*MATERIAL PROVIDED*
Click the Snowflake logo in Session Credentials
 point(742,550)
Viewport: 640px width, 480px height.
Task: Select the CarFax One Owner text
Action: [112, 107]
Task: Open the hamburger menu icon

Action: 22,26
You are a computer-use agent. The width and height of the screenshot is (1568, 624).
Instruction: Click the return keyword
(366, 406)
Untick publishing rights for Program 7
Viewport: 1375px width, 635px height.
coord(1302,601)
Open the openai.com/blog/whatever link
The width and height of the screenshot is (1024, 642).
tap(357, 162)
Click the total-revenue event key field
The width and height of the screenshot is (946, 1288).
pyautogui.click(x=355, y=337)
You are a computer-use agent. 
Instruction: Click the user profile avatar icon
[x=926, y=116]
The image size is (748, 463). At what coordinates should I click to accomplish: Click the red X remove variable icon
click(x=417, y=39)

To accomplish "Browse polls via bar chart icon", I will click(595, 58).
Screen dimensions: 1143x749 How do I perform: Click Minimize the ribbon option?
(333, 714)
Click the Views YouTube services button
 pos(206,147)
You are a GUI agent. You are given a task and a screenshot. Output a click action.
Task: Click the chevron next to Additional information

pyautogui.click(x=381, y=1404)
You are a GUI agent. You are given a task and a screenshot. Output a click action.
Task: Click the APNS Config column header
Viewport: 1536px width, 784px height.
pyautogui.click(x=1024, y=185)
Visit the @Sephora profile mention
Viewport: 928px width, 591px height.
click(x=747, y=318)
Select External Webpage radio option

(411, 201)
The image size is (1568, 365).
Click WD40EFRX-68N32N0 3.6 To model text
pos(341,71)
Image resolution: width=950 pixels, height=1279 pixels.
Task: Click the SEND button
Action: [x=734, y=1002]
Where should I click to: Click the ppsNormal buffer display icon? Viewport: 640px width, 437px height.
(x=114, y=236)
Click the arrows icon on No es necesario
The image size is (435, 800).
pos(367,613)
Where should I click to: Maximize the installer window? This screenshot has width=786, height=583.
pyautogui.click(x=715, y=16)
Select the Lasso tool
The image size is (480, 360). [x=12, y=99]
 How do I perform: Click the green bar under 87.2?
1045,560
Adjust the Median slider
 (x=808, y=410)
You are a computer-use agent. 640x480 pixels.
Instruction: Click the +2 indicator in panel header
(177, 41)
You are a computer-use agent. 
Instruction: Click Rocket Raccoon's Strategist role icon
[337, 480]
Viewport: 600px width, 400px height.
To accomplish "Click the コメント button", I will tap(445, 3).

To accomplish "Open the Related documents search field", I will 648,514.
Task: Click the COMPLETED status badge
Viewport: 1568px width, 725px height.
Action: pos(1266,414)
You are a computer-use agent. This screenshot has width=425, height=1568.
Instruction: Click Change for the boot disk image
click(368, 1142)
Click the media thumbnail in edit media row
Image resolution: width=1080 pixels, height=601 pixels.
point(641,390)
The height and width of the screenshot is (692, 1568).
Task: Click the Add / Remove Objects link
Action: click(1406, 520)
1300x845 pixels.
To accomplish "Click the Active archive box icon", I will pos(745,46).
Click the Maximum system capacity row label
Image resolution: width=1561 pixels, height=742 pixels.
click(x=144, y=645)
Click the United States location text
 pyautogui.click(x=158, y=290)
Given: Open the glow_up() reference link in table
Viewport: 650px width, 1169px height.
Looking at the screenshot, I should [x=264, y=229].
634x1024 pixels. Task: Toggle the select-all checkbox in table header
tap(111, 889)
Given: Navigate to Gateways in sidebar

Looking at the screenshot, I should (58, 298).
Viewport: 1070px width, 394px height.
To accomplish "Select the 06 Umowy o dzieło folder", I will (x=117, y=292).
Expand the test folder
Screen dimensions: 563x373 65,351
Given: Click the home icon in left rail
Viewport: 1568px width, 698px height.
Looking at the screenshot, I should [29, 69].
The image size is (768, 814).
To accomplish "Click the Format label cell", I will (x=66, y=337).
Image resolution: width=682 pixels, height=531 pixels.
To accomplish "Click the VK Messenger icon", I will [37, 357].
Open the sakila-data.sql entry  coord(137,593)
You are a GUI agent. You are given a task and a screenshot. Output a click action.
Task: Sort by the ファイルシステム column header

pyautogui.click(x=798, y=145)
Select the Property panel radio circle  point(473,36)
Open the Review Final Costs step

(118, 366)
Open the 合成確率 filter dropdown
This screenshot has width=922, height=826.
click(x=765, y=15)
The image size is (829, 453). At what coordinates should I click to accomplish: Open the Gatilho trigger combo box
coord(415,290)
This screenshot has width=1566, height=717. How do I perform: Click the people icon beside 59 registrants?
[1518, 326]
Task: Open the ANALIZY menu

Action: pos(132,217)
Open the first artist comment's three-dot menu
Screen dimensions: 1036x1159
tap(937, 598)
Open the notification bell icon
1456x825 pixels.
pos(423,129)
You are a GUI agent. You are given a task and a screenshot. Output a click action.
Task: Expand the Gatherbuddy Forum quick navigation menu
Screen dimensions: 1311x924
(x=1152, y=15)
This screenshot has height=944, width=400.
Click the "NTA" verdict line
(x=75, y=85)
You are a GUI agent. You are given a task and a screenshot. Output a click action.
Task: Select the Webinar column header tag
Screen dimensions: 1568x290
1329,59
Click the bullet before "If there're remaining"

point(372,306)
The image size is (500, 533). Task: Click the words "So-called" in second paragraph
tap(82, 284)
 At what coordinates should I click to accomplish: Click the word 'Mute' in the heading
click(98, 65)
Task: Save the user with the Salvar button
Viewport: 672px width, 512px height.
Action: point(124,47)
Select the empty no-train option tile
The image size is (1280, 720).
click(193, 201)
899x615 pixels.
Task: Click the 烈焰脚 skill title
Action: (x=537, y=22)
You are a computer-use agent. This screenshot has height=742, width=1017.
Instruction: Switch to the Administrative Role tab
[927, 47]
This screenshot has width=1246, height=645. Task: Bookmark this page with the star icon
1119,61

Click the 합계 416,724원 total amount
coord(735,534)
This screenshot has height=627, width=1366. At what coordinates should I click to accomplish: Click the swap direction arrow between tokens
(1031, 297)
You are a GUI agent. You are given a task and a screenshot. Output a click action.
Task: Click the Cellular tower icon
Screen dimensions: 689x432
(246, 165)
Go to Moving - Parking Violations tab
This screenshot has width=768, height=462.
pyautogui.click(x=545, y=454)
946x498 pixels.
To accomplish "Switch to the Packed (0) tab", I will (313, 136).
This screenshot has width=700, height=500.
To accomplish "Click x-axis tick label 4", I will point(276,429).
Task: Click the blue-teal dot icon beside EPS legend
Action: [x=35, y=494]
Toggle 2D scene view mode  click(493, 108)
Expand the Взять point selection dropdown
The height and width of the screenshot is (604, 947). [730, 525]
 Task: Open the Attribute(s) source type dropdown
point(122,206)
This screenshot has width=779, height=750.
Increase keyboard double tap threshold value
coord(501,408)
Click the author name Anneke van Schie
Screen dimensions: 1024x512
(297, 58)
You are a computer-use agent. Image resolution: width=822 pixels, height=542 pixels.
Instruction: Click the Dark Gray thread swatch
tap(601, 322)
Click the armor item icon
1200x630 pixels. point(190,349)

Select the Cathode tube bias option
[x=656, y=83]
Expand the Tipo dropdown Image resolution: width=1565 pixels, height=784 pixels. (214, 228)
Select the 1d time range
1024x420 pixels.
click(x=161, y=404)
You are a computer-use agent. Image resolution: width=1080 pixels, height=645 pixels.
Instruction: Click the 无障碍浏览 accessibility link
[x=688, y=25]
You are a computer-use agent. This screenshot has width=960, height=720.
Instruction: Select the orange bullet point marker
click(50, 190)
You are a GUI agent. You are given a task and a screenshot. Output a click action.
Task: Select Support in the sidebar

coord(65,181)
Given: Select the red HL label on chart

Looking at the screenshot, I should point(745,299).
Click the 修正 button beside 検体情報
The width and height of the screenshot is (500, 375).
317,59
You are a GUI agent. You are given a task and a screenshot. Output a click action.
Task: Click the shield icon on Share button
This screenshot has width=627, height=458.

*WHAT TO PRODUCE*
Each line of the data that has the string "computer" should be returned.

*OUTPUT FOR THIS EXERCISE*
You are a computer-use agent. The width and height of the screenshot is (1568, 624).
You are a computer-use agent. 
You are a computer-use agent. 640x480 pixels.
You are a computer-use agent. 
You are a computer-use agent. This screenshot has width=425, height=1568.
You are a computer-use agent. This screenshot has height=742, width=1017.
You are a computer-use agent. Image resolution: width=822 pixels, height=542 pixels.
You are a computer-use agent. Image resolution: width=1080 pixels, height=645 pixels.
You are a computer-use agent. This screenshot has width=960, height=720.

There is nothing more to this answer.